IQ: What qualities define a successful, new technology?
DF: A new technology must show improvement in some key feature without backtracking. As we look at UV, coatings, ionization, thermal disinfection or other technologies, they must be foundationally effective at killing the virus and safe for operators to use with airplane equipment and materials. There is no compromise on this.
After that, they must make the airlines more efficient. With fewer flights, our customers have been able to implement robust disinfecting procedures. As passenger travel restarts, we need to support the airline return to faster turn times and more frequent flights without compromising improved disinfection standards.
IQ: In a general sense, how has the pandemic sparked innovation?

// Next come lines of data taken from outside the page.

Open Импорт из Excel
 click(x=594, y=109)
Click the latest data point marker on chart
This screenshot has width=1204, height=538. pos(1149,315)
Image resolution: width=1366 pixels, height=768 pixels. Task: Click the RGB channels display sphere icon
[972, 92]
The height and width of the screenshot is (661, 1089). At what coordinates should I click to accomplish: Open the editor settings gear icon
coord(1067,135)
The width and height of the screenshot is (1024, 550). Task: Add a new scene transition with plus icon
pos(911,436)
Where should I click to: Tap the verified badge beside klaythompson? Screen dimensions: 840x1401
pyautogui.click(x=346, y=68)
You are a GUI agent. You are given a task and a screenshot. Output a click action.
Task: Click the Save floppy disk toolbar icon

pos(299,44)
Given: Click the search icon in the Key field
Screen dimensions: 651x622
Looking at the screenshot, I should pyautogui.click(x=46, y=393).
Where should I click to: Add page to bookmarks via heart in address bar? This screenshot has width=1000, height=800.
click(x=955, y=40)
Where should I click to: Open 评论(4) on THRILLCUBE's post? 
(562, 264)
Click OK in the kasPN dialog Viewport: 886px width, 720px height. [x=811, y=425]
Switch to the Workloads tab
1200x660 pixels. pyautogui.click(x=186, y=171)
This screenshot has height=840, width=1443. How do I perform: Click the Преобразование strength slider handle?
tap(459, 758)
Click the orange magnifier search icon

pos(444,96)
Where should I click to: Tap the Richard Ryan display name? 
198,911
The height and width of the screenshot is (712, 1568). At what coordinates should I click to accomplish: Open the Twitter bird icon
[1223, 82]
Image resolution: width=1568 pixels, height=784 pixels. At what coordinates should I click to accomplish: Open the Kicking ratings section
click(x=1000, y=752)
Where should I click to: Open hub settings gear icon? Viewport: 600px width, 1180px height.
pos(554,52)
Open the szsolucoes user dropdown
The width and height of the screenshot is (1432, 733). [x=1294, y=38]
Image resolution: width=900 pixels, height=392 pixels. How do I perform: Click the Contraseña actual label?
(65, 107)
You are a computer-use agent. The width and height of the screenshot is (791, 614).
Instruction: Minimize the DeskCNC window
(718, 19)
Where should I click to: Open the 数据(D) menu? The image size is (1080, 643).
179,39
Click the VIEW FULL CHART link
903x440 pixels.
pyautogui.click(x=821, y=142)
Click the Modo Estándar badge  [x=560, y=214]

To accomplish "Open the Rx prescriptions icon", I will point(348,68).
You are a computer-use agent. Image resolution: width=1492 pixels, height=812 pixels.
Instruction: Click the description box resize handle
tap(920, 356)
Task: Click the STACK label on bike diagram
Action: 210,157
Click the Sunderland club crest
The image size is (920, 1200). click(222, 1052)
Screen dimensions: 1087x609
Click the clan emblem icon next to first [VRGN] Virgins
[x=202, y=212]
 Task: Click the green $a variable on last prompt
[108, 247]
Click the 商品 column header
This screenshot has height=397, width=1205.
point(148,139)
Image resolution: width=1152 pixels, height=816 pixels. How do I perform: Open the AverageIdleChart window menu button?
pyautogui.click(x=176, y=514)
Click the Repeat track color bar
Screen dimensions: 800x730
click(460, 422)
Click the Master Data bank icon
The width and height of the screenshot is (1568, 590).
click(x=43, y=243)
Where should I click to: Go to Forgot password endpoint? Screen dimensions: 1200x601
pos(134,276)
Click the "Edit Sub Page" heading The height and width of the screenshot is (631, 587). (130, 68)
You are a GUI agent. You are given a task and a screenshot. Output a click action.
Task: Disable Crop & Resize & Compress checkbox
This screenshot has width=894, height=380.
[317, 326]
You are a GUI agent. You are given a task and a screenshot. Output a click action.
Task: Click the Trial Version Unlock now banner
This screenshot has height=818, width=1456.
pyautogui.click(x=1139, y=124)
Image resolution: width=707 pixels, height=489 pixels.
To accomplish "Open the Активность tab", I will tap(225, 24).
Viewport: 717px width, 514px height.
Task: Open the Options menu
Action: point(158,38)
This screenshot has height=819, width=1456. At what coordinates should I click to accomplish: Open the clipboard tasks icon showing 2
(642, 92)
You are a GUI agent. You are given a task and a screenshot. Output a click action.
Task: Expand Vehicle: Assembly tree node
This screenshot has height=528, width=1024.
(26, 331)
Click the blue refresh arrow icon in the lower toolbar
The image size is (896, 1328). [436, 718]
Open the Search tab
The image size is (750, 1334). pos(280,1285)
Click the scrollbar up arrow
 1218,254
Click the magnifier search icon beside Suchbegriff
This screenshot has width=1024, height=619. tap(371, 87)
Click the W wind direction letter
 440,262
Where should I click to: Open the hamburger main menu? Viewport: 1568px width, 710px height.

DF: Any global crisis helps crystalize a sense of purpose. This intense focus for our technical team helps prioritize activities and accelerates progress. It also drives a heightened level of collaboration.
The pandemic significantly accelerated existing work. To be honest, prior to the pandemic, there was a lot of internal debate on whether we should invest in certain technologies and if there would be any benefit to our customers. That all changed overnight.
“People want our support, advice and leadership, and we are engaging on all fronts.” -Dan Freeman
The pandemic also lowered the barrier to collaborate externally. With the aviation industry at stake, we have swiftly connected with universities, partnered with government agencies and led engagements with major industry organizations. People want our support, advice and leadership, and we are engaging on all fronts.
IQ: Can you speak to the power of a cross-functional team?
DF: The technical team of engineers and scientists have joined forces with every function in the enterprise to develop a comprehensive plan that involves analytics and analysis, communications, our international team, each division in the company and our partners in the corporate office. We are reaching out beyond the airplane to address the travel journey as a whole.
It is only together that we can have the impact needed to restore confidence to passengers and crew worldwide. It is exciting and humbling to be a part of this initiative.